本文介绍了一个字符串匹配问题,目标是找出最长的序列使得该序列中不存在任何一个之前的字符串作为其子串。文章提供了详细的解决思路和完整的代码实现。
Problem Description
Ladies and gentlemen, please sit up straight.
Don't tilt your head. I'm serious.
For n given strings S 1 ,S 2 ,⋯,S n , labelled from 1 to n , you should find the largest i (1≤i≤n) such that there exists an integer j (1≤j<i) and S j is not a substring of S i .
A substring of a string S i is another string that occurs in S i . For example, ``ruiz" is a substring of ``ruizhang", and ``rzhang" is not a substring of ``ruizhang".

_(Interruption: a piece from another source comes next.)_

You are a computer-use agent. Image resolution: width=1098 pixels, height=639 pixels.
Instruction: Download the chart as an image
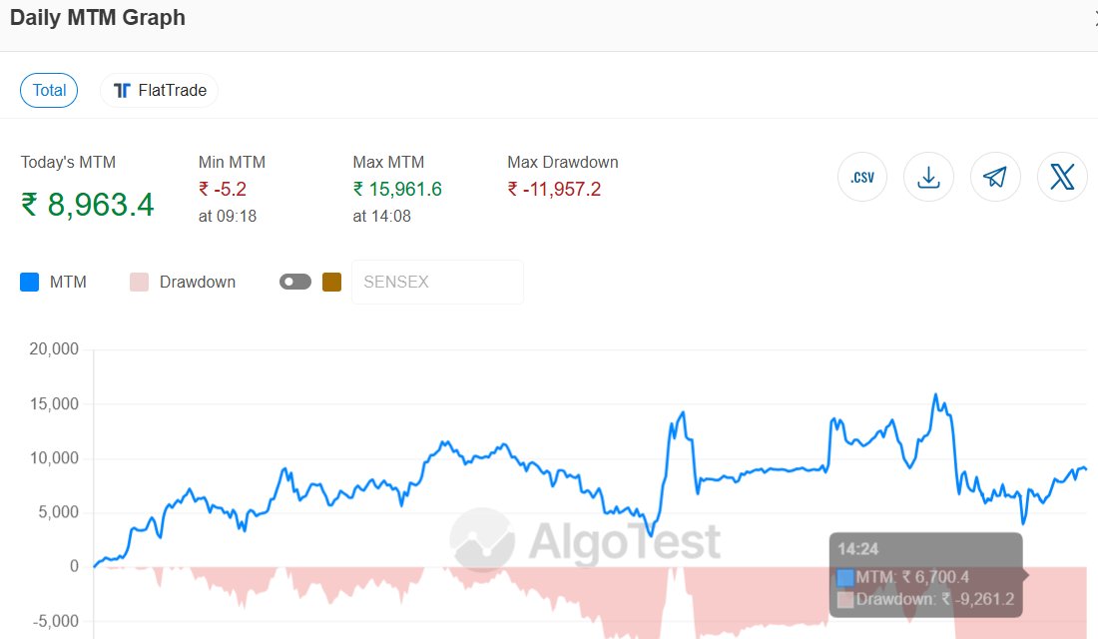[928, 176]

Don't tilt your head. I'm serious.
For n given strings S 1 ,S 2 ,⋯,S n , labelled from 1 to n , you should find the largest i (1≤i≤n) such that there exists an integer j (1≤j<i) and S j is not a substring of S i .
A substring of a string S i is another string that occurs in S i . For example, ``ruiz" is a substring of ``ruizhang", and ``rzhang" is not a substring of ``ruizhang".
Input
The first line contains an integer
t (1≤t≤50)
which is the number of test cases.
For each test case, the first line is the positive integer n (1≤n≤500) and in the following n lines list are the strings S 1 ,S 2 ,⋯,S n .
All strings are given in lower-case letters and strings are no longer than 2000 letters.
For each test case, the first line is the positive integer n (1≤n≤500) and in the following n lines list are the strings S 1 ,S 2 ,⋯,S n .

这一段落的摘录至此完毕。